Can you single out some of the films from last year’s festival, films that made a positive impression on you?
I will remember a winner “Tony Manero” and “The Burning Plain” by Guillermo Arriaga whom I’ve met and with whom I share an affection for Juan Rulfo, a Mexican writer. “Sin Nombre” a tragic story of young emigrants which travel on roofs of the trains from impoverished south to plentiful American north. Turkish cinematography also made huge steps in the last decade. “Autumn” and “My Only Sunshine” surely are the perfect examples of said fact. Also, Bulgarians made “Eastern Plays” a very successful Bulgarian-Turkish co-production and it surely is the best Bulgarian film in the last decade. And of course, everyone knows of expansion of Romanian realism. All those are films which had limited budget but which managed to give vivid portrayals of people overrun with problems in places that are inevitably changing and in times which carry us all.
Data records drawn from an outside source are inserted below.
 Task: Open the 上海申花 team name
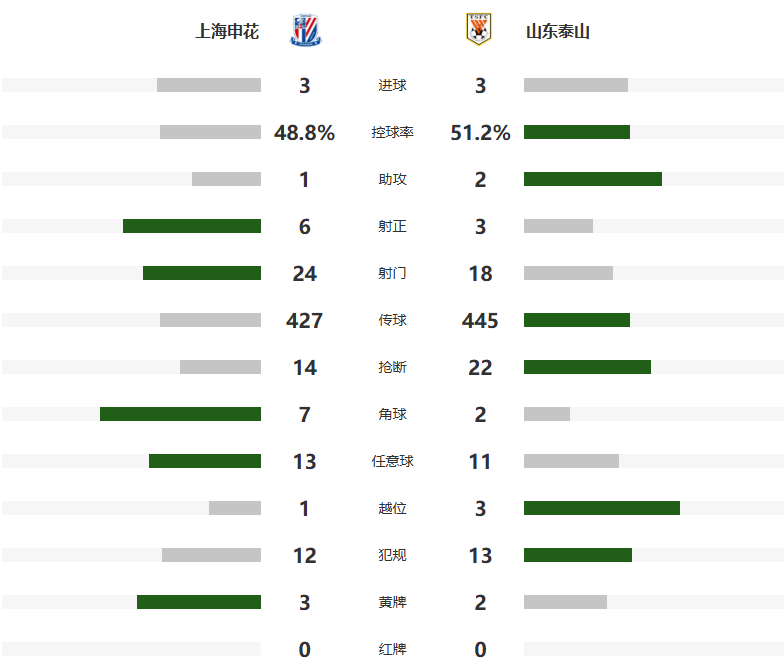coord(227,32)
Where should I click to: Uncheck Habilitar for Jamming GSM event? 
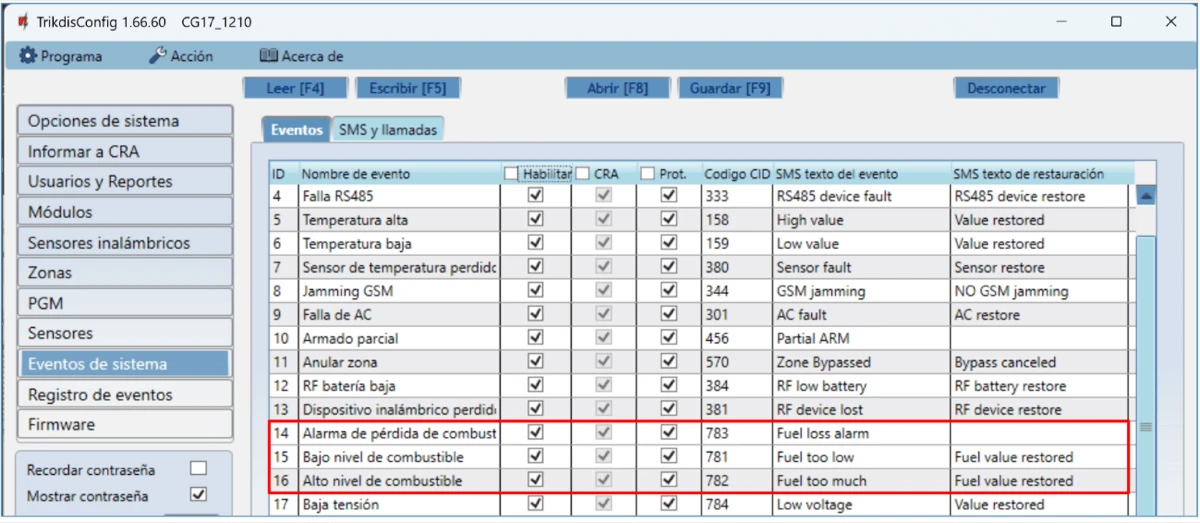(x=536, y=291)
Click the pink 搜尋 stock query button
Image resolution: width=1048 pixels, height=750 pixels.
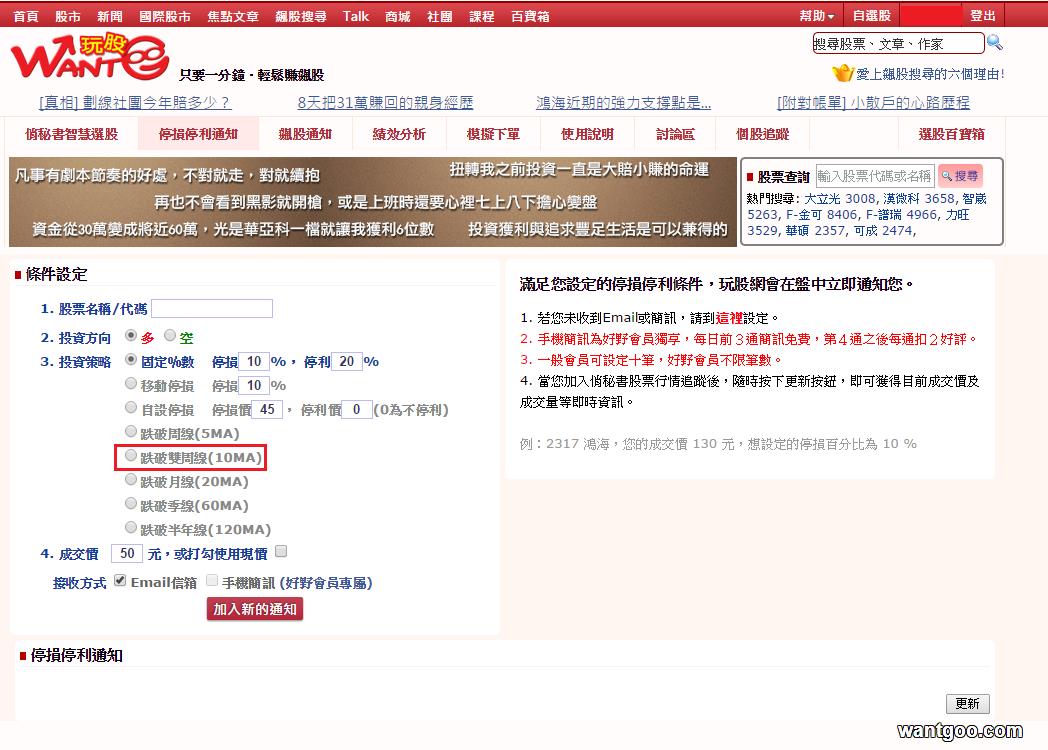[x=960, y=176]
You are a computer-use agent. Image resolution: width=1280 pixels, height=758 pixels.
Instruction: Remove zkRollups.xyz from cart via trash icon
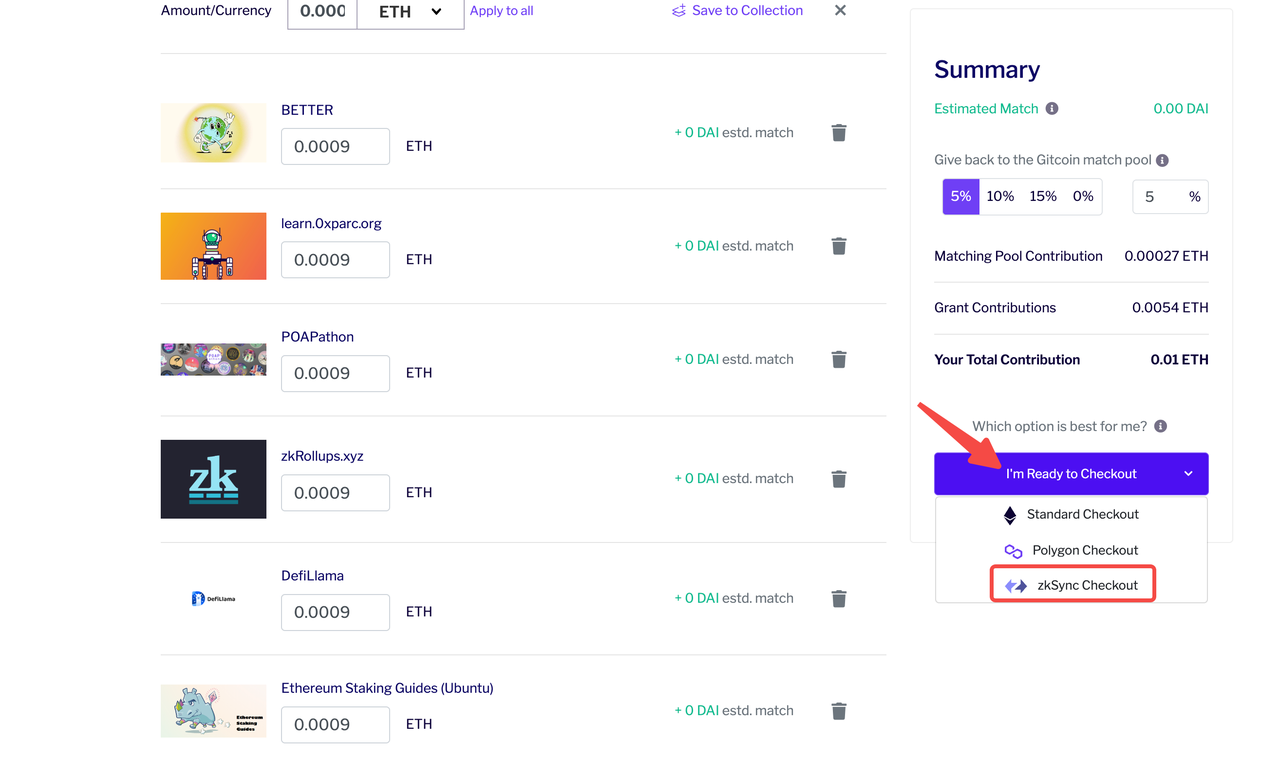[839, 479]
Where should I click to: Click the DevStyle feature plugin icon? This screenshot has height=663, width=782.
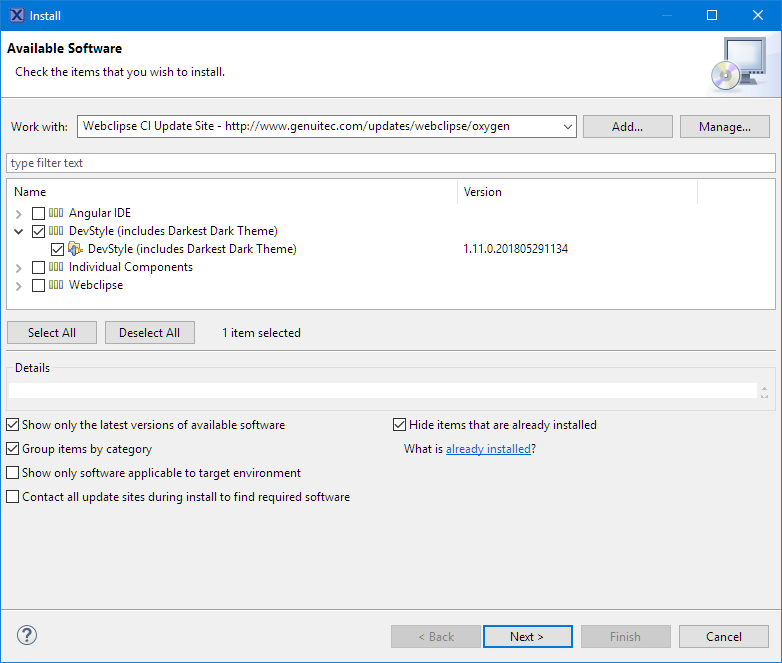tap(75, 249)
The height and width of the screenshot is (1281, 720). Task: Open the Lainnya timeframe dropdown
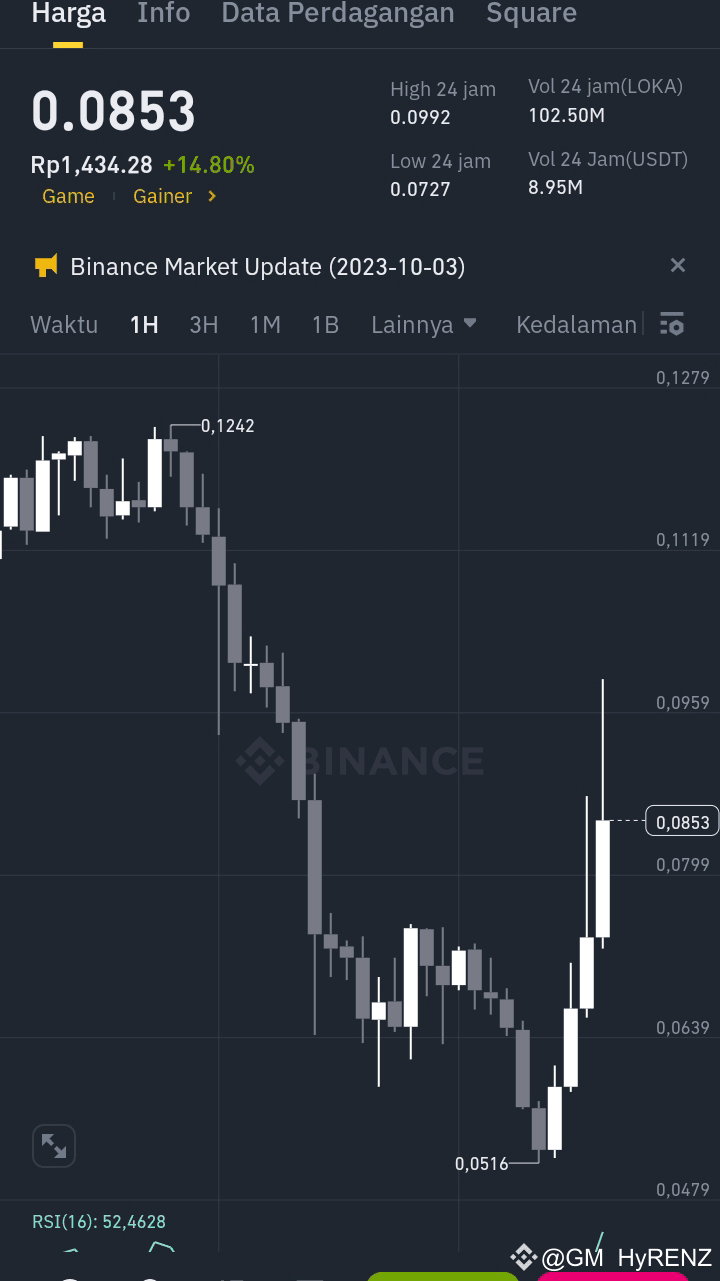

In talks we had in the last two years, every time we mentioned your impressive private film collection. We believe you enriched your collection with a great number of new titles, since we last spoke. Would you be so kind as to recommend some of the titles which would be a quality training and a must-see before your film marathon at Cinema City?
Yes, I do have a lot of new titles but two from last year are especially important to me: Argentinean “Historias Extraordinarias” by Mariano Llinás and Japanese “Love Exposure” by Shion Sono. I’m truly impressed with these films since they summarize and promote storytelling in cinematography. Both are four hours long but both have the original and new approach to the storytelling and they manage to keep one’s attention and to even elevate suspense. It is a very difficult job when you don’t have millions to spend on effects. I always loved simple films, shot with small budgets, but eternal like “Dodesukaden” or “The Passion of Joan of Arc”.
Collection is yet again changing its shape and although half of these films you can see at youtube or somewhere similar, I keep my freedom of choice in accordance with times, “im der lauf der zeit”. I’m still a collector but I use Twitter and other social networks, e.g. mubi.com, ex The Auteurs, or neighboring festivals, exchange, cooperation. I think that after (1) look/find/upload came (2) think/shoot/upload, in other words (3) show what you know and what you’ve got and I like it because I am well prepared.